__Task brief__
Rewrite all the rows below, requests included, and rescale each coordinate in the answers by multiplying it by 2.05 and rounding to the nearest whole number, with halves rounded up. Leave the pictures out of your rewritten rows.

__Records shown__
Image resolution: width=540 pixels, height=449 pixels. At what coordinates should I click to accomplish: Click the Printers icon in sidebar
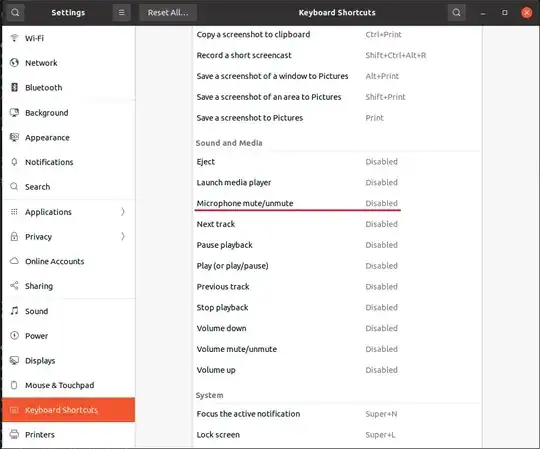(14, 435)
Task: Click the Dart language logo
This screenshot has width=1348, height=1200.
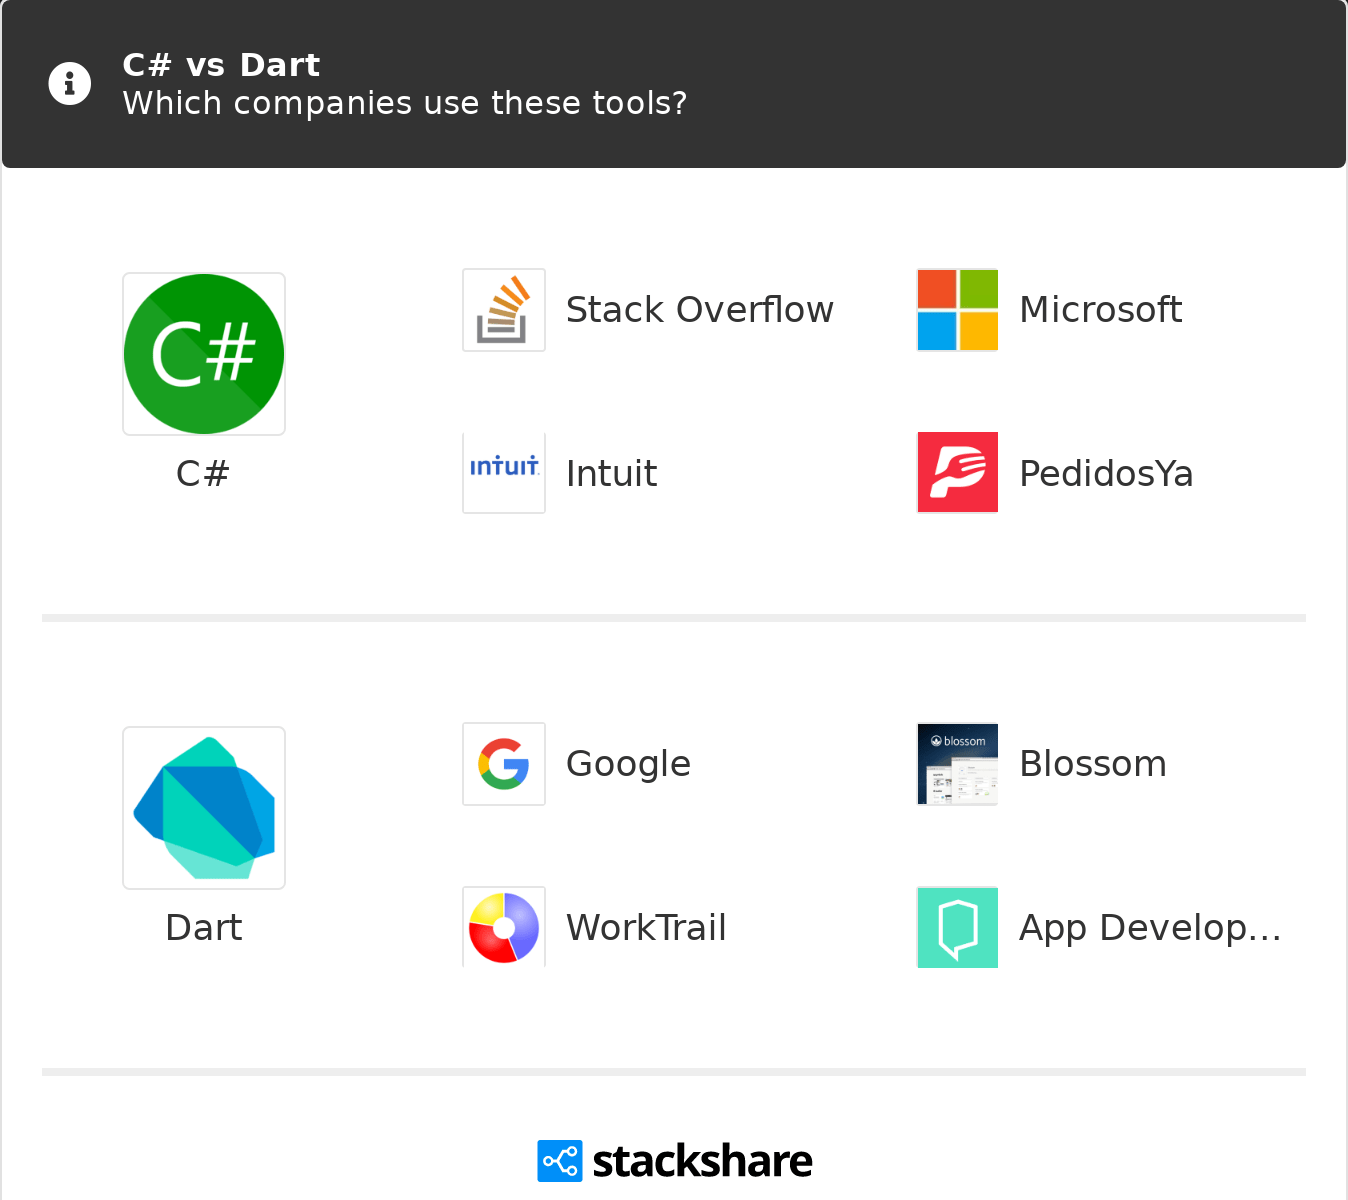Action: [204, 808]
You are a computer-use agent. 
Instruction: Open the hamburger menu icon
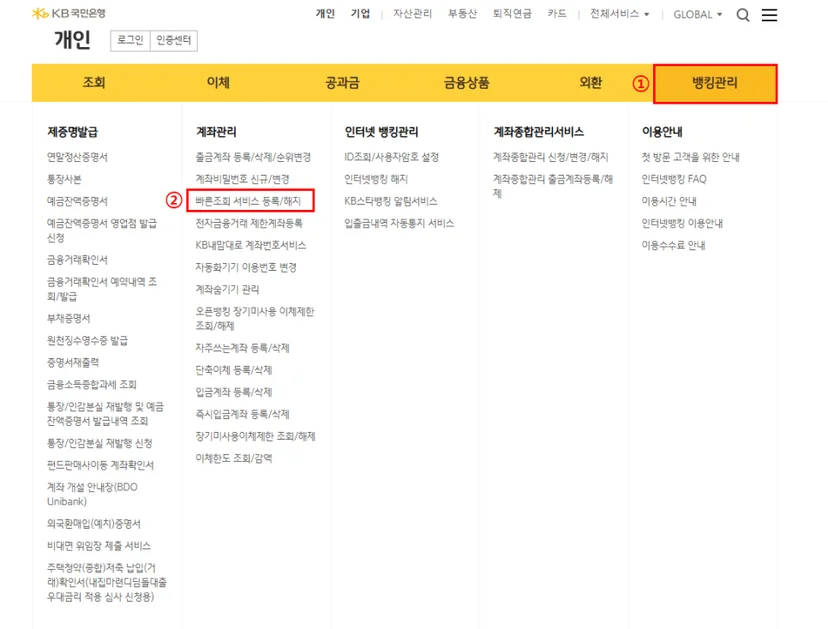(x=769, y=15)
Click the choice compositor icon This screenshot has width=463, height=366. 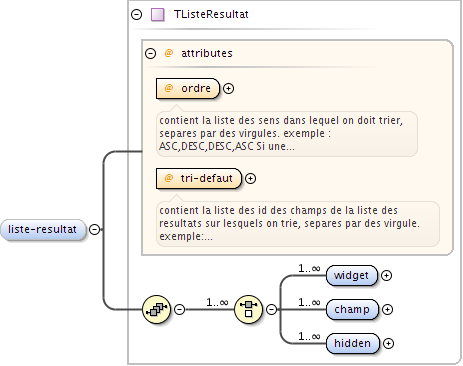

__Task result__
Image resolution: width=540 pixels, height=449 pixels. At what coordinates should I click to accomplish: Click the Printers icon in sidebar
(29, 892)
Task: Click the Dart language logo
This screenshot has width=1348, height=1200.
Action: [418, 1656]
You are a computer-use agent. 
Instruction: Open the hamburger menu icon
(x=1576, y=31)
Click the choice compositor icon This screenshot has width=463, height=366. 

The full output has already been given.